You play as a young Monica, celebrating on a luxury cruise liner. She slips away from a party to find her boyfriend, and after his brutal killing before her eyes, but as the horrific serial killer reduces the population via inventive ways, you must hide and survive and uncover the truth of what is going on.

The game takes on its spiritual predecessor’s defining feature of being chased down by an unstoppable monstrosity yielding a very sharp implement. On the PC, you manoeuvrer by using the mouse in a point-and-click interface. This might not be the most convenient way to move about, but combined with the tension of a constant pursuing force, makes every encounter a terrifying event. You save via charging a mobile phone, you don’t take a charger with you, instead you’re relying on random charge ports lying around. This system evokes the classic Resident Evil typewriter system, and like in real life, you want to save often, because if you screw up, that could be hours of progress lost.

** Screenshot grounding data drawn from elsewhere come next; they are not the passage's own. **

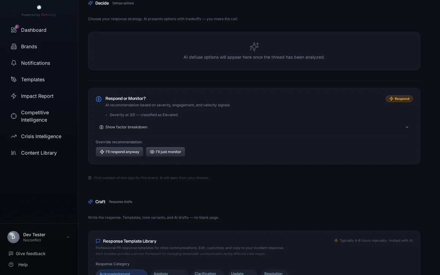Click the Impact Report lightning icon
440x275 pixels.
pos(14,96)
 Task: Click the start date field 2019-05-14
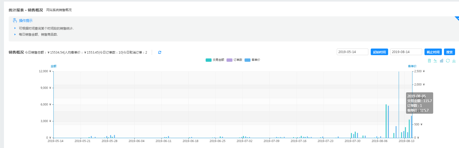click(x=352, y=52)
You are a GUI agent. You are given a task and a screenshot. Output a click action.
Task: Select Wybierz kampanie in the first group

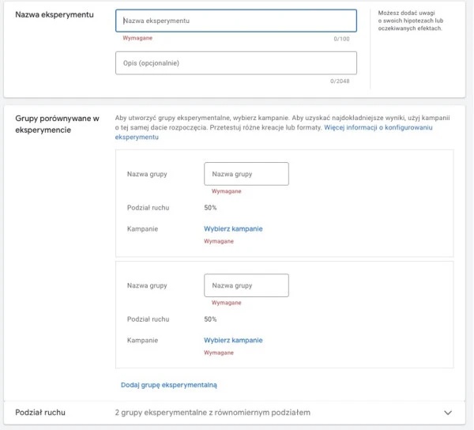[x=233, y=228]
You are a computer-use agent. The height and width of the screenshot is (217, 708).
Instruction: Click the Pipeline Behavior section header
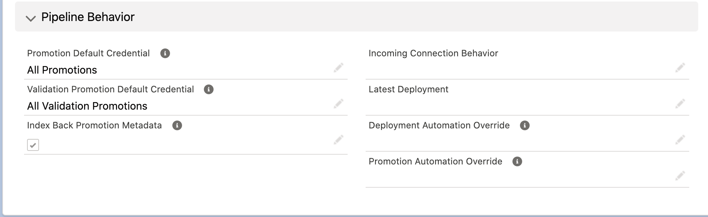point(356,17)
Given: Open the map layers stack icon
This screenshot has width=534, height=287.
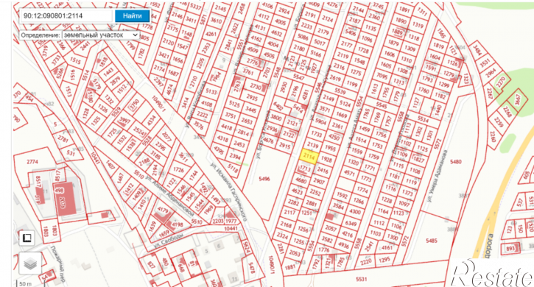Looking at the screenshot, I should pos(30,263).
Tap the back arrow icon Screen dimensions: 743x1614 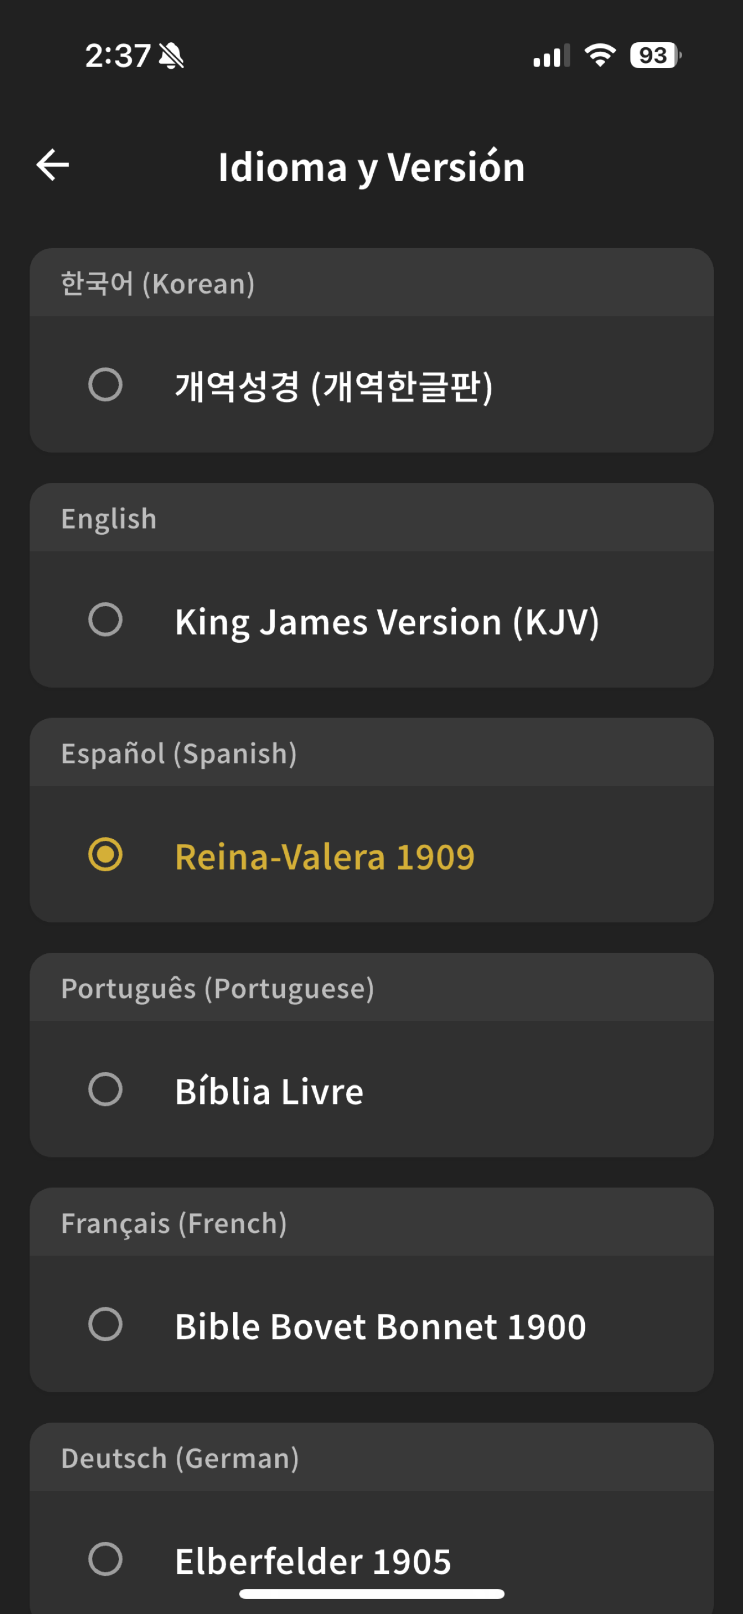tap(53, 165)
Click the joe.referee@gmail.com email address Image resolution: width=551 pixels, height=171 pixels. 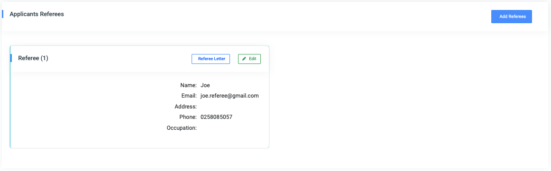[x=230, y=96]
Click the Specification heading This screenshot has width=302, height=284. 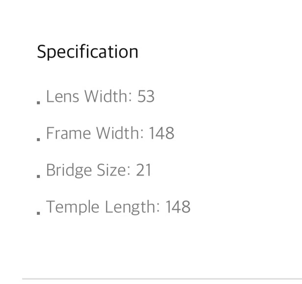pos(88,52)
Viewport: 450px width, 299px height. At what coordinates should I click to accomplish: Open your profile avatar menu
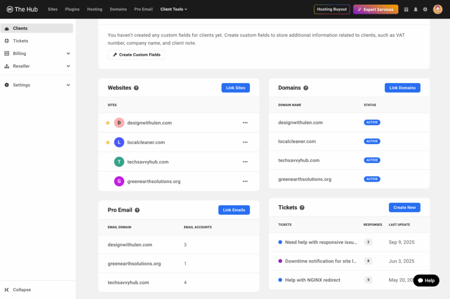click(438, 9)
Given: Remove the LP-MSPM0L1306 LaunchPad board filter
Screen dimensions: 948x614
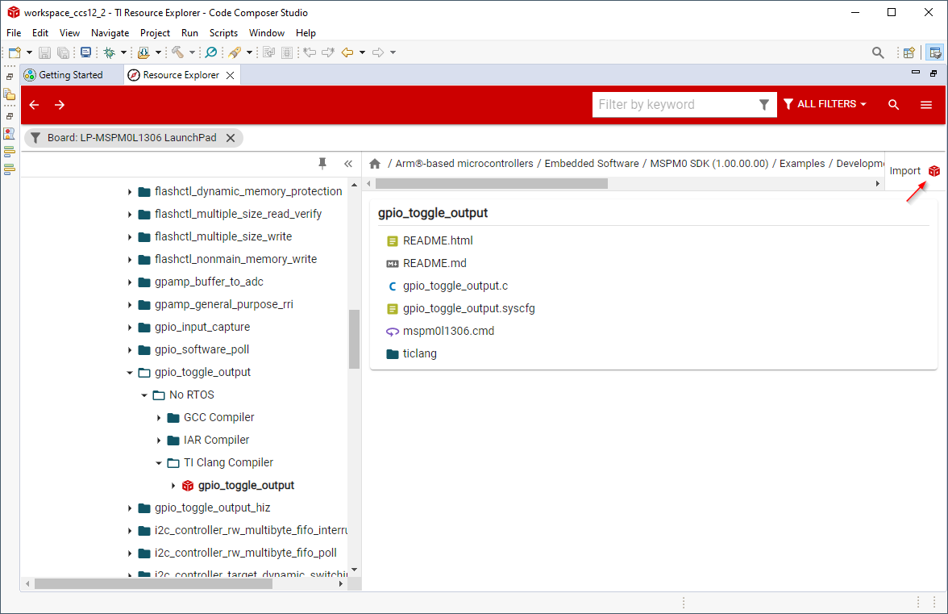Looking at the screenshot, I should [x=231, y=138].
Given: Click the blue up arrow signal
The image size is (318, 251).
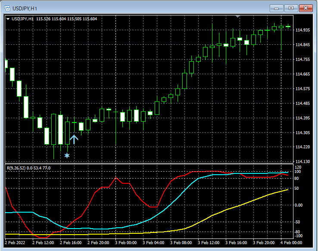Looking at the screenshot, I should click(x=74, y=139).
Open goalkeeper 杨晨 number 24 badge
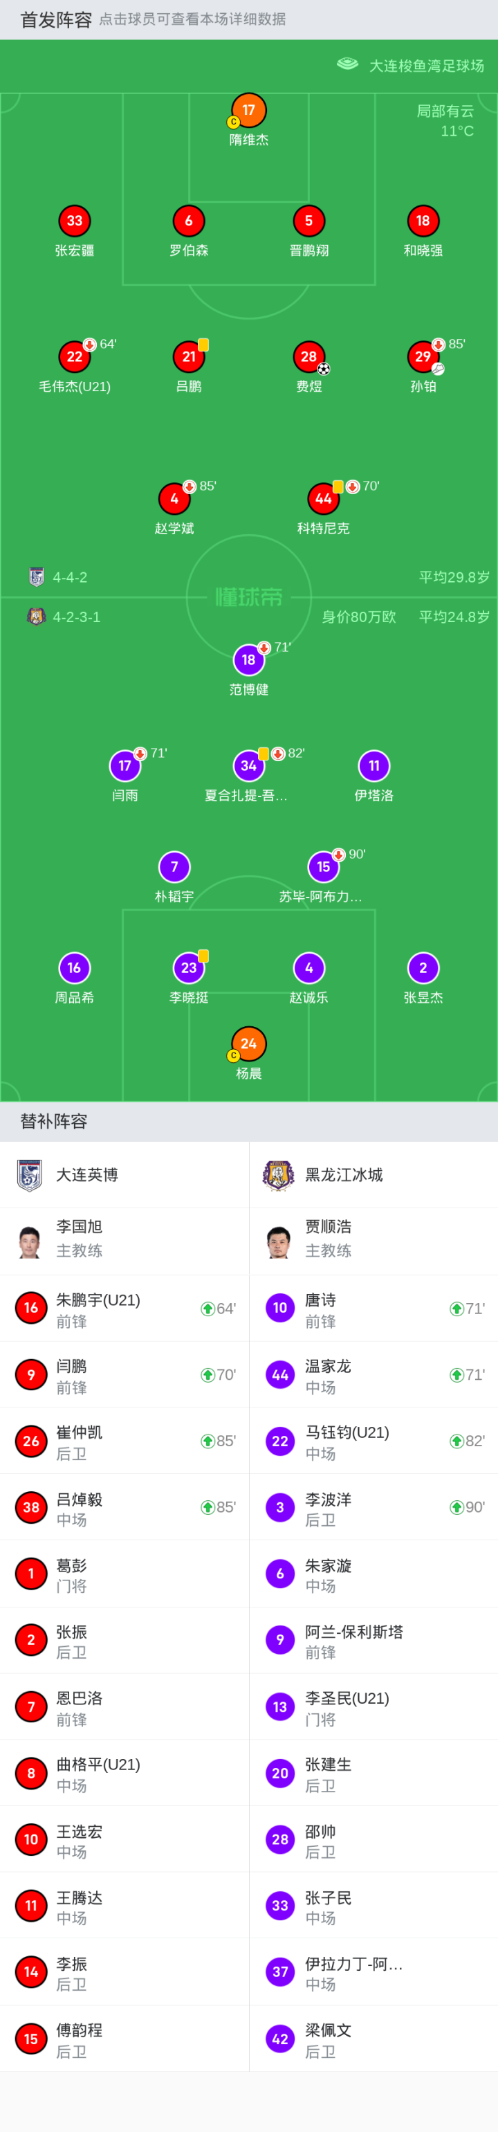 coord(248,1044)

For the slasher fans, Nightcry is a gory experience, if you mess up, prepare for your screen to turn a darker shade of red as you see the characters you’ve grown to love to be reduced to painful pulp. The game encourages you, however, to experience your end in a variety of ways, and rewards you with unique Game-Over screens that can be viewed at your leisure in the main menu. The branching nature of the story means that simple actions you took at the start can be the difference between life and death, a happy ending or an eternal walking limbo. Nightcry boasts an impressive pedigree of developers and producers, whose names you would have recognised if you had played any of the shining stars of Japanese survival horror, names such as Silent Hill, Castlevania’s composer Michiru Yamane and Silent Hill’s monster designer Masahiro Ito, among others bring an impressive sense of atmosphere.

Nightcry is a tense survival horror with an ending that has stuck with me long after I had completed it. With the calling cards of previous success stories fully integrated into its DNA, and fresher ideas from veteran innovators, that makes Nightcry shine on its own. Like its setting, Nightcry is a cruise of a lifetime, that will stick with you for a lifetime.